Клава посмотрела на мертвого солдата в белой куртке с красным пятном на спине, на судки, которые держал в руках Юрка, и поняла, что есть не сможет. Она говорила себе: это враг, фашист, эсэсовец, может быть, палач, сам хладнокровно убивавший, — но поверить в это не могла. Она ведь не видела, как убивает этот рыжий, конопатенький, так похожий на русского парень. Она видела только, что он был весел, мурлыкал песенку, должно быть, ему было приятно, что он будет долгожданным гостем у пулеметчиков в доте, что голодные земляки будут есть да похваливать… «Они же люди! — вдруг с какой-то страшной силой ударило Клаву. — Они живут, едят, пьют, им бывает весело и грустно, им бывает больно… Как хорошо, что Юрка этого не понимает… Или как плохо?..»

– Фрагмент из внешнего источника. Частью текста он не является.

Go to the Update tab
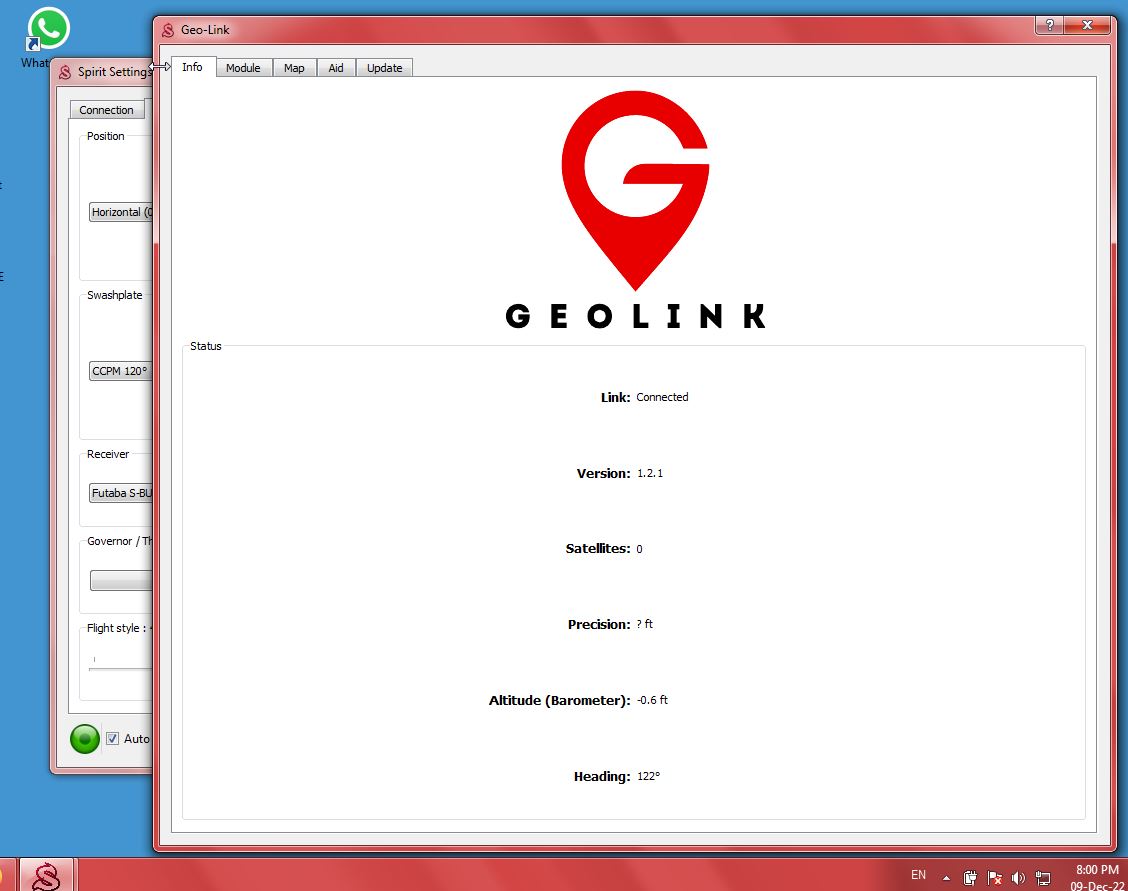This screenshot has height=891, width=1128. click(384, 68)
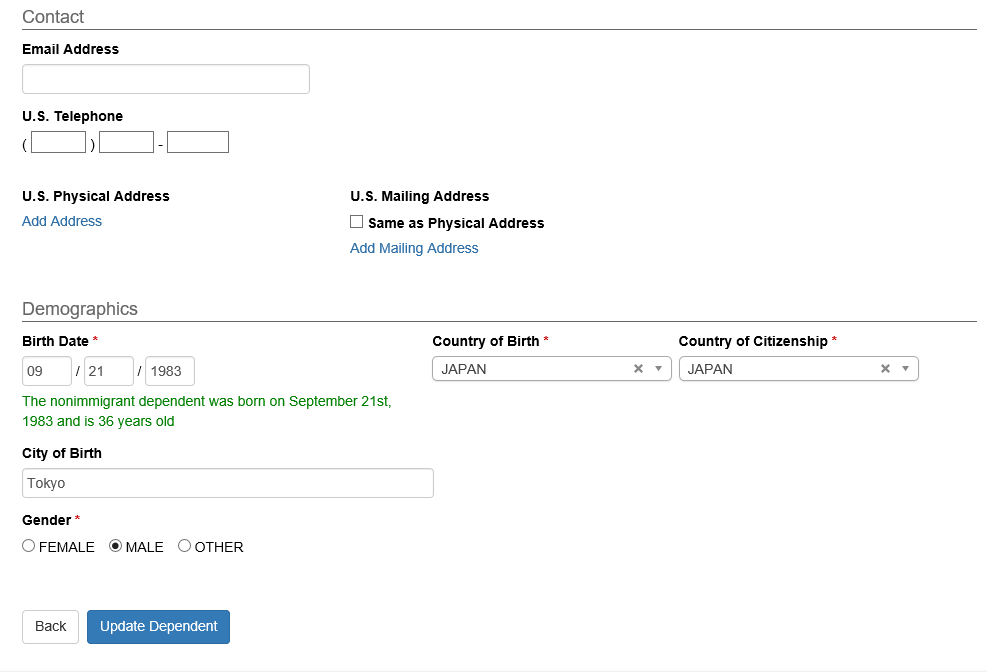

— Мы две порции на четверых разделим, — сказал Юрка. — Вы пока ешьте, а я здесь постою, у второй двери, прикрою в случае чего. А вы там тоже в амбразуры поглядывайте, ладно?

— Давай лучше ты поешь, а я потом… — сказала Клава. — Надо этого тоже убрать, нечего ему тут валяться.

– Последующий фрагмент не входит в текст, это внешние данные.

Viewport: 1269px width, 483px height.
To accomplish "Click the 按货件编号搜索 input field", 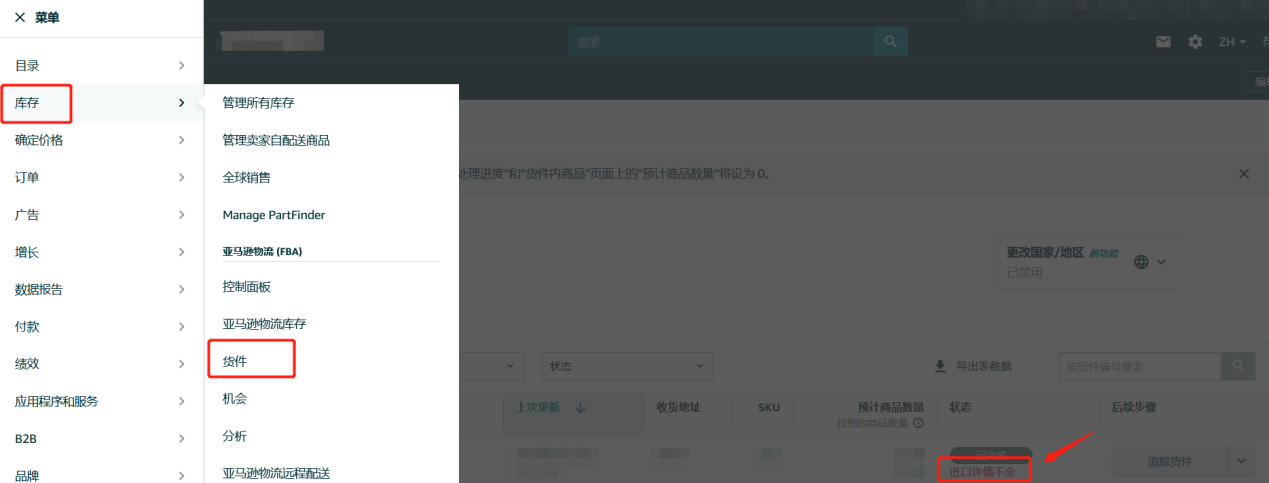I will pyautogui.click(x=1139, y=367).
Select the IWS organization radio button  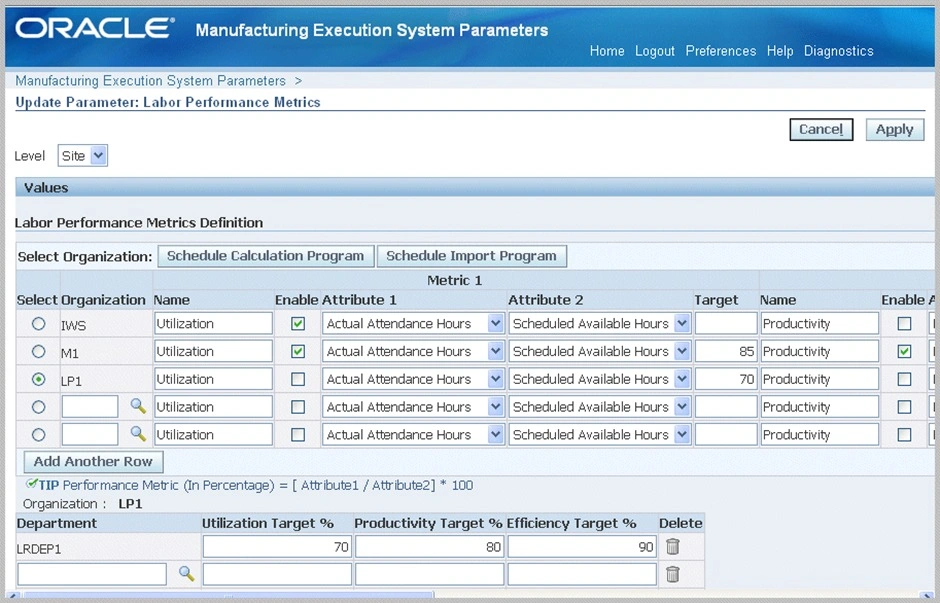pyautogui.click(x=39, y=324)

— Верно, — согласился Юрка, даже не подозревая, как сейчас мучается Клава. Он потащил судки в дот, потом вернулся и помог Клаве перетащить рыжего к колодцу. Когда тот мягко шлепнулся поверх трупов пулеметчиков, которым нес обед, и крышка над этой братской могилой закрылась, Клава пошла в коридор, соединяющий дот со складом боезапаса, и, приоткрыв дверь, выставила в щель дуло автомата. Она страстно желала, чтобы кто-нибудь еще пришел, вооруженный, злой, ненавидящий, чтобы надобно было стрелять в стреляющих, стрелять, обороняясь, рисковать своей жизнью в обмен на жизни врагов… Но никто не приходил, аккуратисты-немцы точно соблюдали время обеда. Вернулся Юрка, сытый, довольный, и сказал:

— Идите, тетя старшина, поешьте… Фрицы здешние жратву нормально готовят… Суп с клецками, котлеты с капустой, компот из сливы… Будь здоров! Идите, я покараулю… Вы вон какая здоровая, вам есть много надо…

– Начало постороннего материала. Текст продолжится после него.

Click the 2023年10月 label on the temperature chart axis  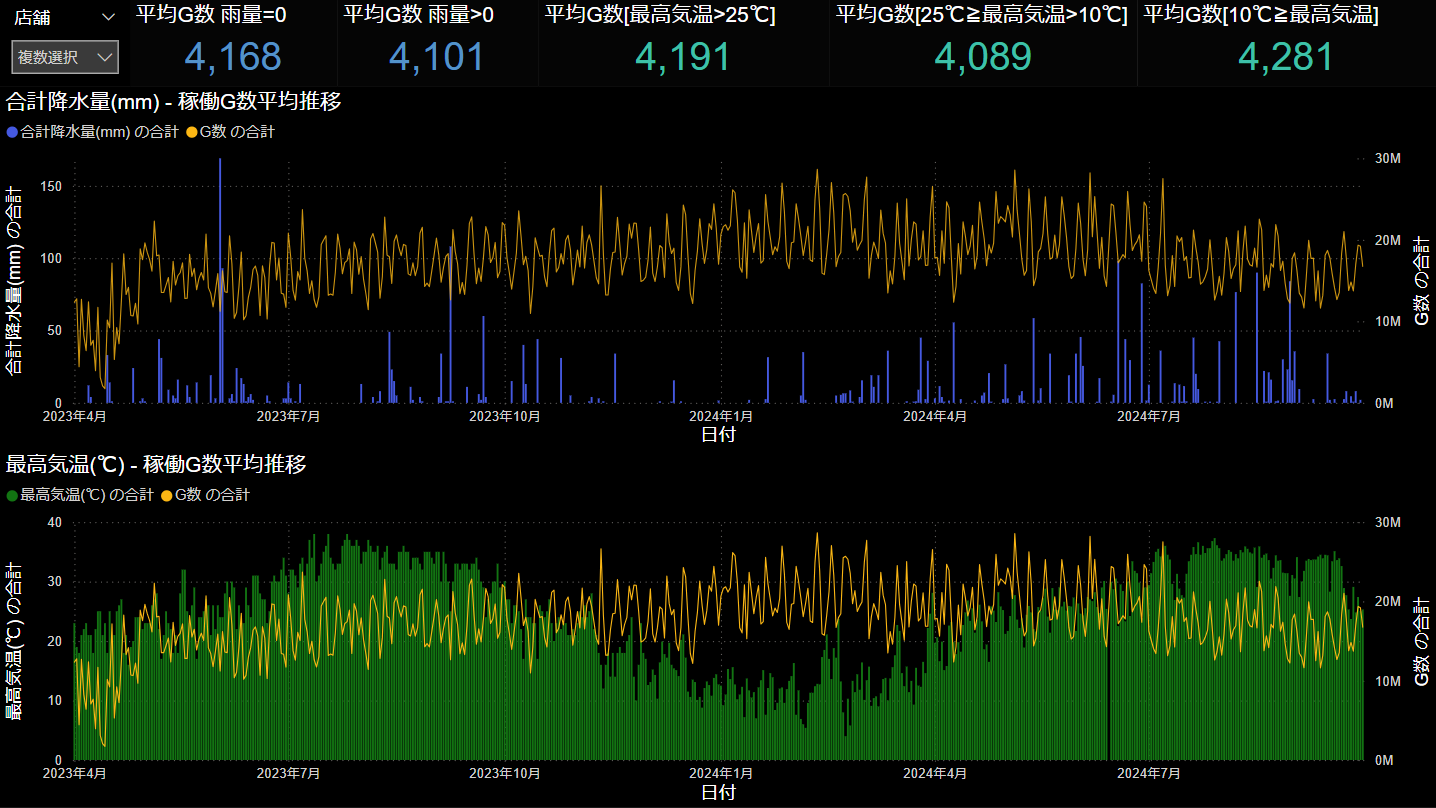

— А девушка… ну, Зоя, поела? И Дуся? — спросила Клава, чувствуя тошноту при одной мысли о том, что ей придется есть еду, которую для убитых ею людей принес убитый Юркой повар. И только чудовищным усилием воли она подавила эту тошноту, пошла в дот и стала доедать из судков остаток обеда. Она ела, словно бы отгоняя от себя видение убитого в белой куртке, ела, борясь с собой, и от того, что пища действительно была вкусной, почти домашней, ей было еще больше, еще сильнее ЖАЛЬ убитого Юркой немца… Ей почему-то думалось, что теперь в семи финских и пятидесяти одной немецкой семье недосчитаются кого-то из мужчин, и женщины в этих семьях будут рыдать, когда до них дойдут похоронки, и не одна об одном, а может быть, по три-четыре женщины о каждом из убитых. Ведь есть не только жены, но еще и матери, бабушки, сестры, племянницы, любовницы… А сколько детей осталось сиротами? А сколько детей вообще никогда не родятся от этих мужчин? И во всех этих немецких и финских семьях уже много лет спустя, показывая желтые фотокарточки детям, внукам или племянникам, будут говорить: «Это твой дядя Петер (или Пекко), его убили русские на войне». И дети, поглядев на карточку, где изображен такой симпатичный улыбающийся молоденький парень, как сбитый Дуськой Эрих Эрлих, или тот самый первый финн, или тот рыжий повар, инстинктивно, сердцем, а не разумом, возненавидят русских. И потом им можно будет долго и упорно объяснять, за что сражался симпатичный дядюшка и за что его убили русские, — они все равно не поймут и останутся при своем, даже племянники, не говоря уж о родных детях.